2011年 4月10日 礼拝メッセージ 
メッセージタイトル 「覆われた危機の祈り」
聖書箇所 ルカによる福音書12章13−21節
一昨日も震度6と言う大きな地震が東北地方を襲った。心が震え、たび重なる試練の人々のために祈った。地震、津波、放射能不安、続く余震。若き日に東京で学んだ学友は色々な地方から来ていた。その地方の言葉、性質、持ち味、生き方の特徴がある。いちばん身近な親友で東北の仙台の被災地出身の人がいる。風土が人柄や生き方を決めると言われるが、この友と一緒にいて東北人の気性が分るような気がした。一言で言えば“忍耐強い人”である。祈りの人である。授業中、時々、居眠りをするので先生が、早天祈祷を止めなさいと言われても、毎朝5時には起きて祈る祈りは止めなかった。“祈りは私の命”であるというのである。友が病気で“祈り”を頼まれると一人、校庭の隅で徹夜で祈った。祈りの人であると共に“人情深い”思いやりの人でもある。そして口が重い。東北は雪国であり、冷害に悩まされ、海岸は津波の災害を伝承されてきた。幾度となく襲う災害に忍耐して再興してきた。「雨にも負けず 風にも負けず 雪にも夏の暑さにも負けぬ 丈夫なからだをもち 慾はなく 決して怒らず いつも静かに笑っている・・・みんなにでくのぼーと呼ばれ 褒められもせず 苦にもされず そういうものに わたしは なりたい。」宮沢賢治の詩に東北の風情が集約されている。東北の歴史は自然との闘いの歴史であり、そこに住む人々はそれを克服してきた。その希望が生かされ、凡ての人が、人間性を取り戻す機会として東北の悲しみを悲しみとし、苦悩を分かち合おうではないか。試練や困難の中で人は、生きることは忍耐することであり、助け合うことを学ぶ、本来の人間性を取り戻すことが出来ることを学ぶ。人生を考えることのチャンスとなる。静かにイエス様の言葉に耳を傾けなければならない。「どんな貪欲にも注意を払い、用心しなさい。有り余るほど物を持っていても、人の命は財産によってどうすることもできないからである。」(ルカ12:15)人は、財産に執着するものである。執着は欲望に繋がり、欲望に自己執着するようになる時、それは貪欲となる。日常では貪欲は心の奥深く、意識されない欲望である。自分だけの満足、充実感、幸福、安全、喜び、自由など。それは、それ自身は善悪ではなく、人の生きる大切なことである。しかし、人は、人と共に生きることなくして生きることは出来ない。家族なくして人の生活は成り立たない。家族を失っても、家族に代わる人がいなくては人は「生きる」ことは出来ない。この世の中で人と人とが繋がり、生きている。「愛を身に着けなさい。愛は、すべてを完成させるきずなです。」(コロサイ3:14)愛は、人を完全に結びつける「絆」であるのです。「何事も利己心や虚栄心からするのではなく、へりくだって、互いに相手を自分よりも優れた者と考え、 めいめい自分のことだけでなく、他人のことにも(考えなさい。口語)注意を払いなさい。」(フィリピ2:3,4)とある。“他の人に注意を払う”“考える”これを阻害するのは“利己心”であり、“虚栄心”であると指摘している。確かに人は、自分のことか、他の人のことかの重さで、人として生きるか、人間を捨てるかを選択することになる。

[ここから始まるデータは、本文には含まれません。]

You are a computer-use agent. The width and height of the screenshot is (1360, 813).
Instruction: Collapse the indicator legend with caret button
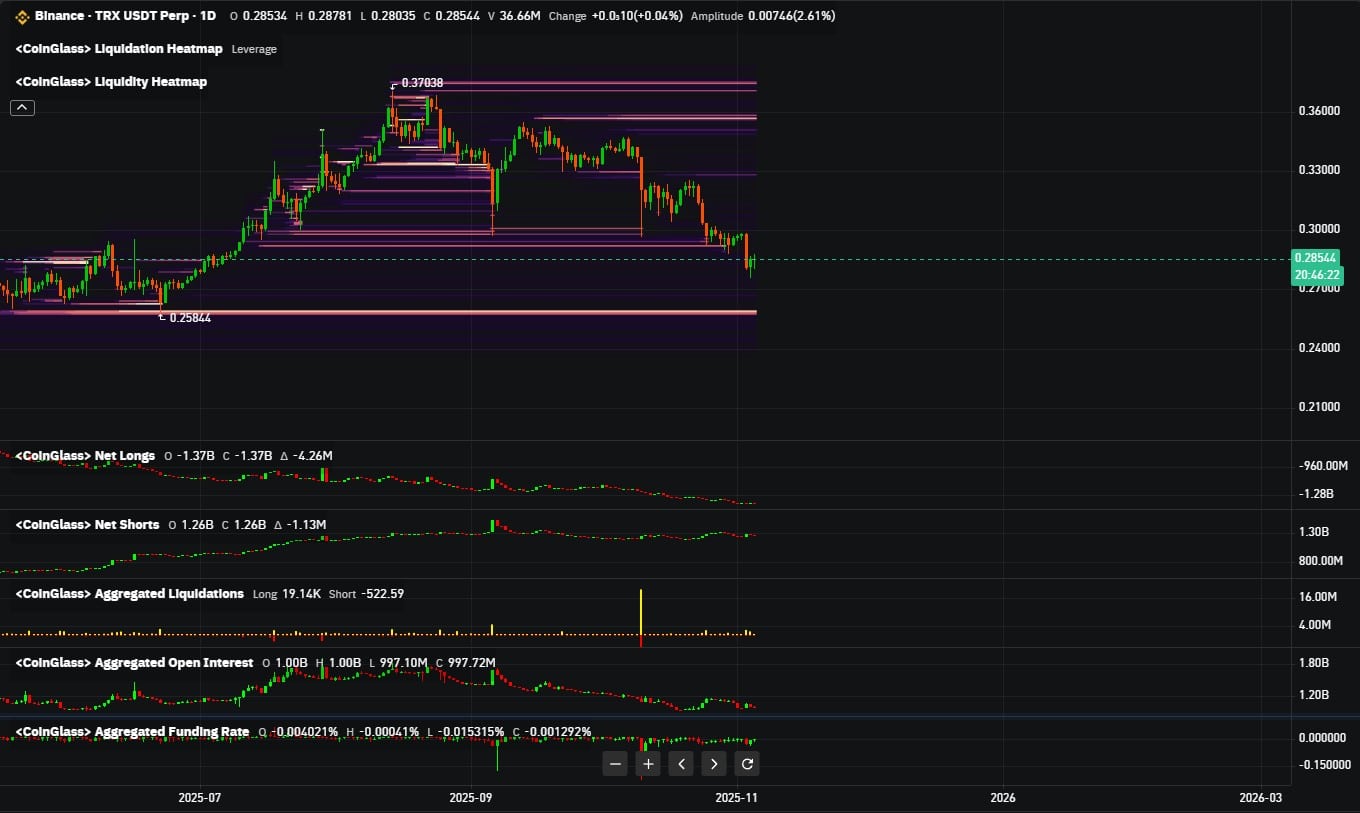(22, 108)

イエス様はここである金持ちの例を示される。思わぬ収穫でさらなる財産を築いたこの人は「『さあ、これから先何年も生きて行くだけの蓄えができたぞ。ひと休みして、食べたり飲んだりして楽しめ』と。」(ルカ12:19)という生活をする。その時、「神は、『愚かな者よ、今夜、お前の命は取り上げられる。お前が用意した物は、いったいだれのものになるのか』と言われた。」と語られている。人生の終わりが来る時、全ての物を失うことになる。そこには孤独、悲哀、消滅への不安が残るだけではないか。しかし、「神の前に豊かに生きる」(ルカ12:21)生きることを勧められる。神の豊かさは、神の愛で生きる豊かさである。キリストの十字架で示された犠牲の神の愛そこにこそ人の命を回復する道がある。人の心に神の愛があるところに希望がある。困難の中に、苦しみの中にありながらも神様と共に、神の愛に生きるところに希望がある。危機の中にこそ人の真実の叫び、「祈り」が生かされる。「人に知られていないようでいて、よく知られ、死にかかっているようで、このように生きており、罰せられているようで、殺されてはおらず、 悲しんでいるようで、常に喜び、物乞いのようで、多くの人を富ませ、無一物のようで、すべてのものを所有しています。」(コリントU6:9−10)
「彼は希望するすべもなかったときに、なおも望みを抱いて、信じた。」(ロマ4:18)

 
【今週のみことば】
ヨハネよる福音書14章27節

 わたしは、平和をあなたがたに残し、わたしの平和を与える。わたしはこれを、世が与えるように与えるのではない。心を騒がせるな。おびえるな。